▶ [WRITTEN PROBLEM] Rewrite the entries below, changing "Return" to "Provide" wherever it occurs and keeping everything else the same. Leave the pictures out of your answer.

[PROVIDED MATERIAL start]

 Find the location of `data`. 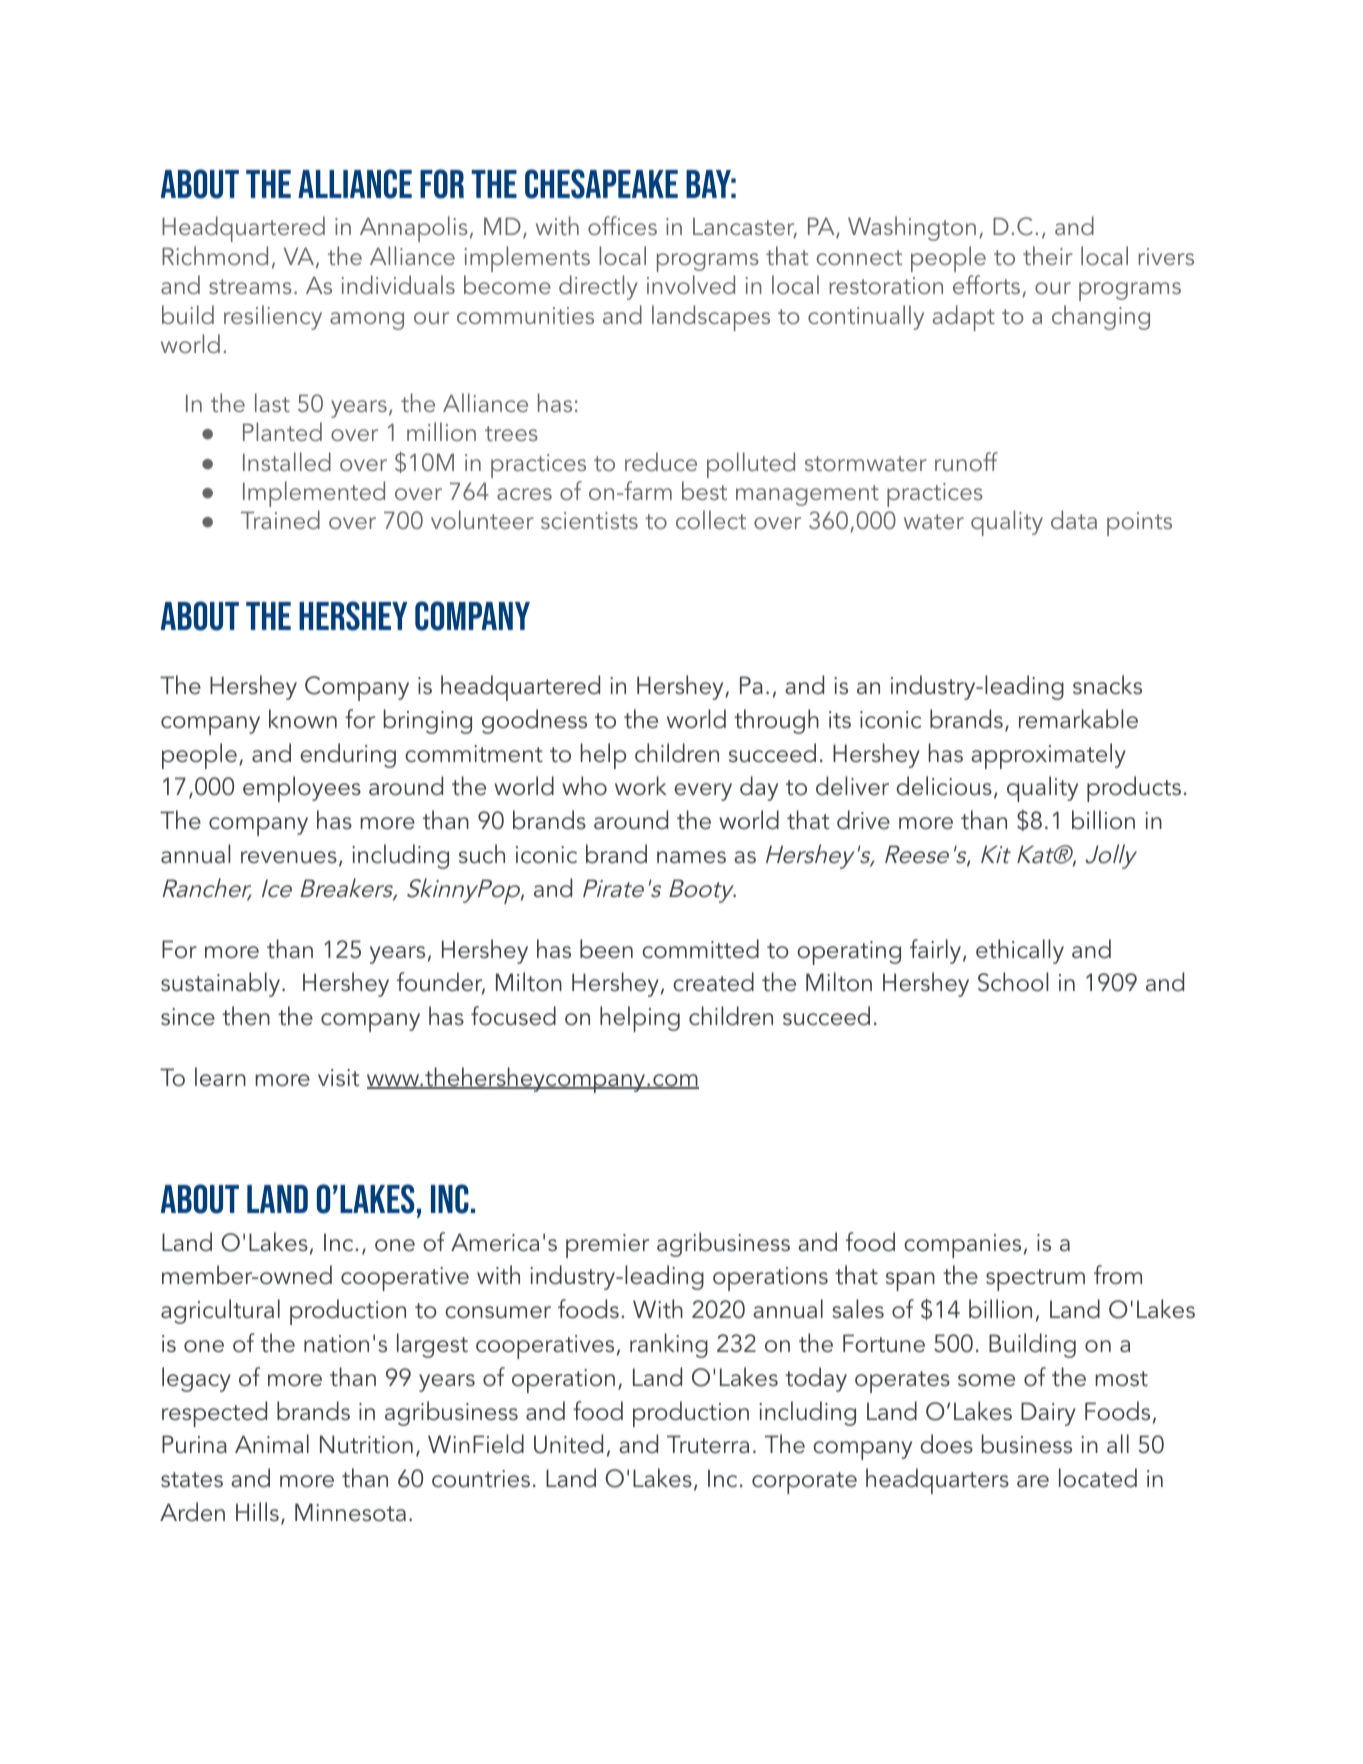

data is located at coordinates (1074, 519).
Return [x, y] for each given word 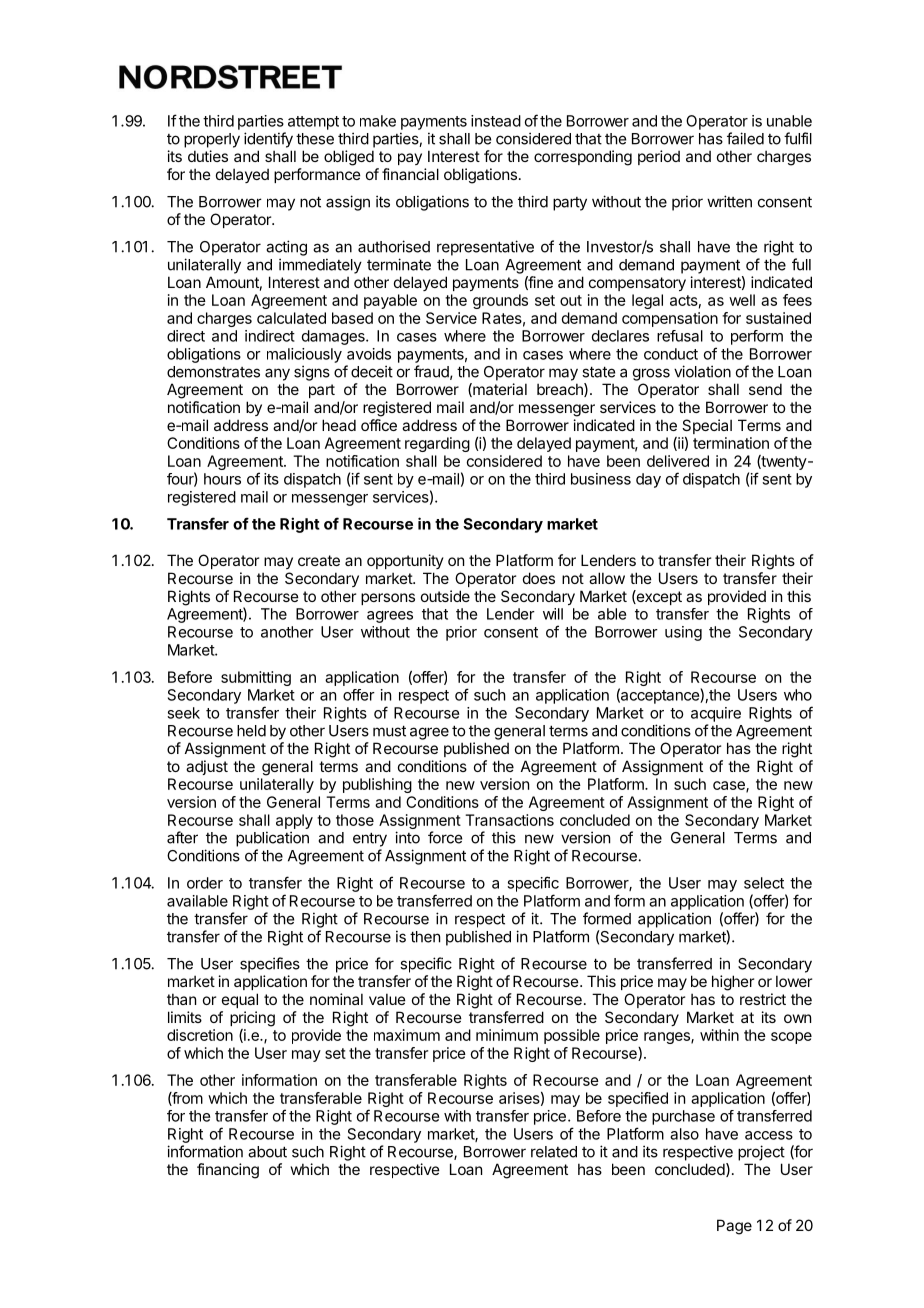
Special [707, 426]
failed [745, 138]
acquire [716, 714]
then [425, 937]
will [553, 614]
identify [268, 140]
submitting [256, 678]
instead [496, 121]
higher [733, 983]
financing [228, 1171]
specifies [270, 965]
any [277, 374]
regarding [437, 444]
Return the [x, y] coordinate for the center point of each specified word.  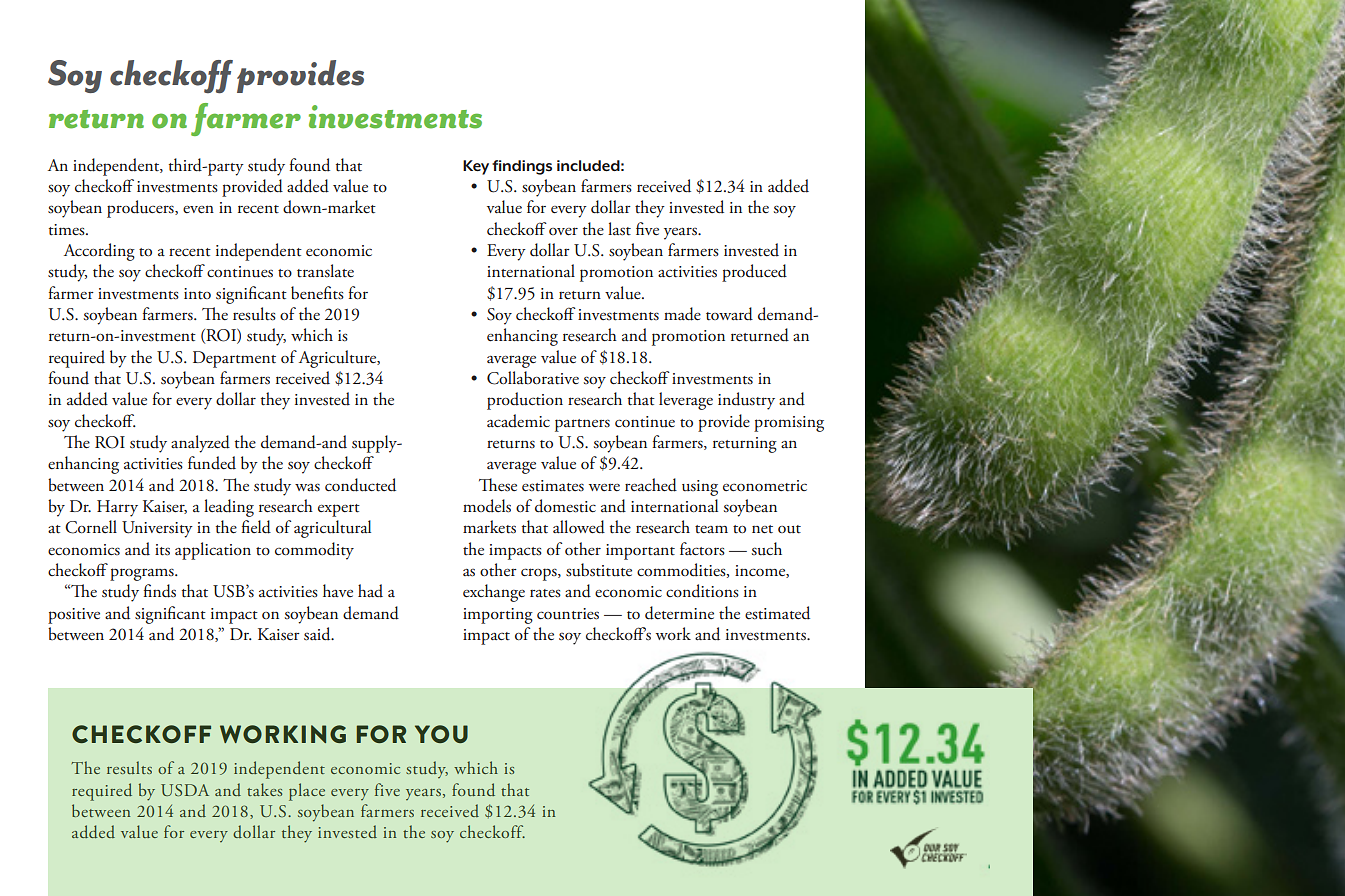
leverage [686, 401]
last [619, 229]
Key [476, 167]
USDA [185, 790]
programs [143, 574]
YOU [441, 734]
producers [141, 209]
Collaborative [533, 378]
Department [234, 359]
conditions [702, 591]
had [370, 591]
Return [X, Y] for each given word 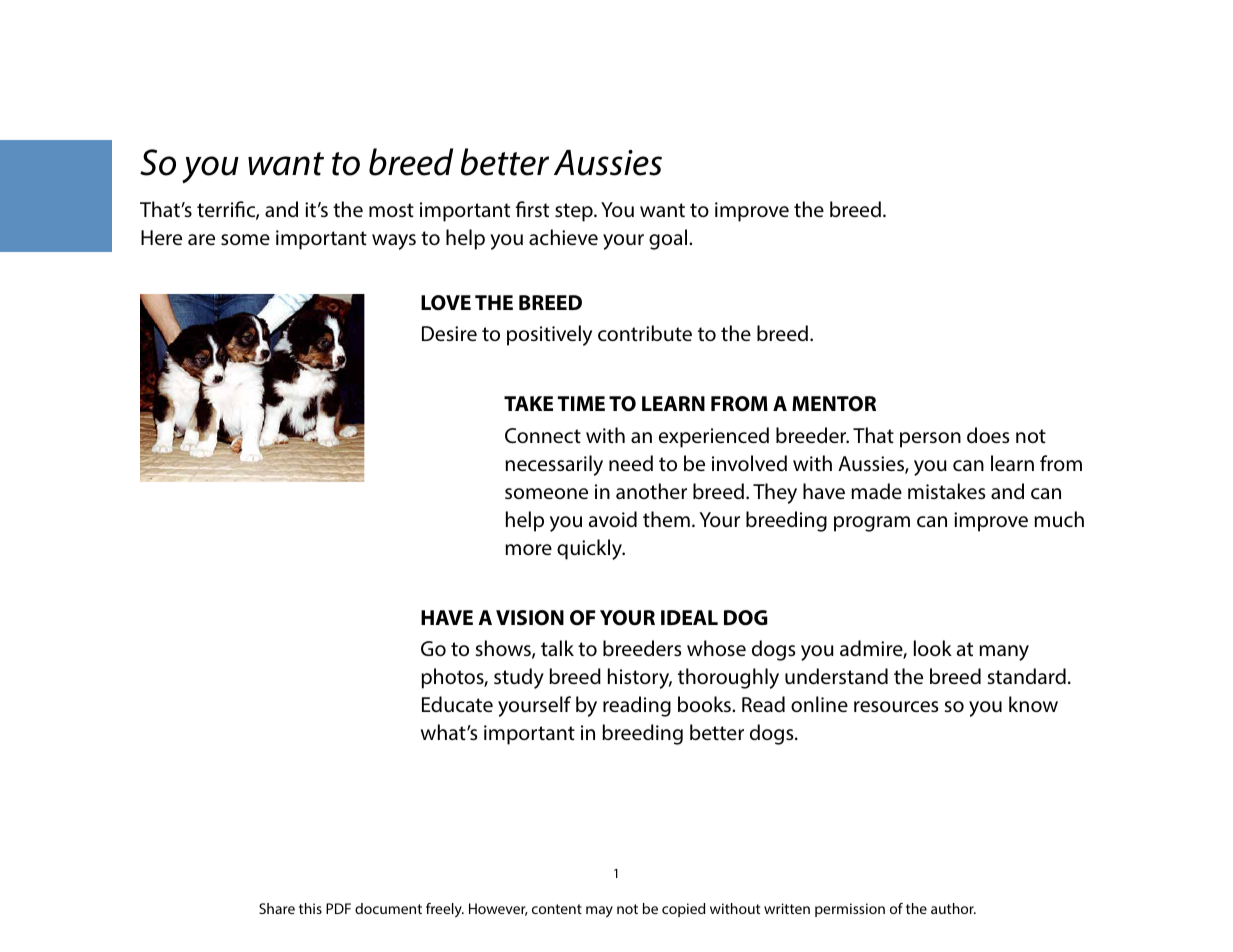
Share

[PROVIDED MATERIAL end]

▶ [COMPLETE ANSWER]
 Find the location of `data`. 

data is located at coordinates (1074, 519).
Provide [x, y] for each given word 
Special [707, 426]
failed [745, 138]
acquire [716, 714]
then [425, 937]
will [553, 614]
identify [268, 140]
submitting [256, 678]
instead [496, 121]
higher [733, 983]
financing [228, 1171]
specifies [270, 965]
any [277, 374]
regarding [437, 444]
Provide the [x, y] coordinate for the center point of each specified word.  
leverage [686, 401]
last [619, 229]
Key [476, 167]
USDA [185, 790]
programs [143, 574]
YOU [441, 734]
producers [141, 209]
Collaborative [533, 378]
Department [234, 359]
conditions [702, 591]
had [370, 591]
Provide [X, Y] for each given word 
Share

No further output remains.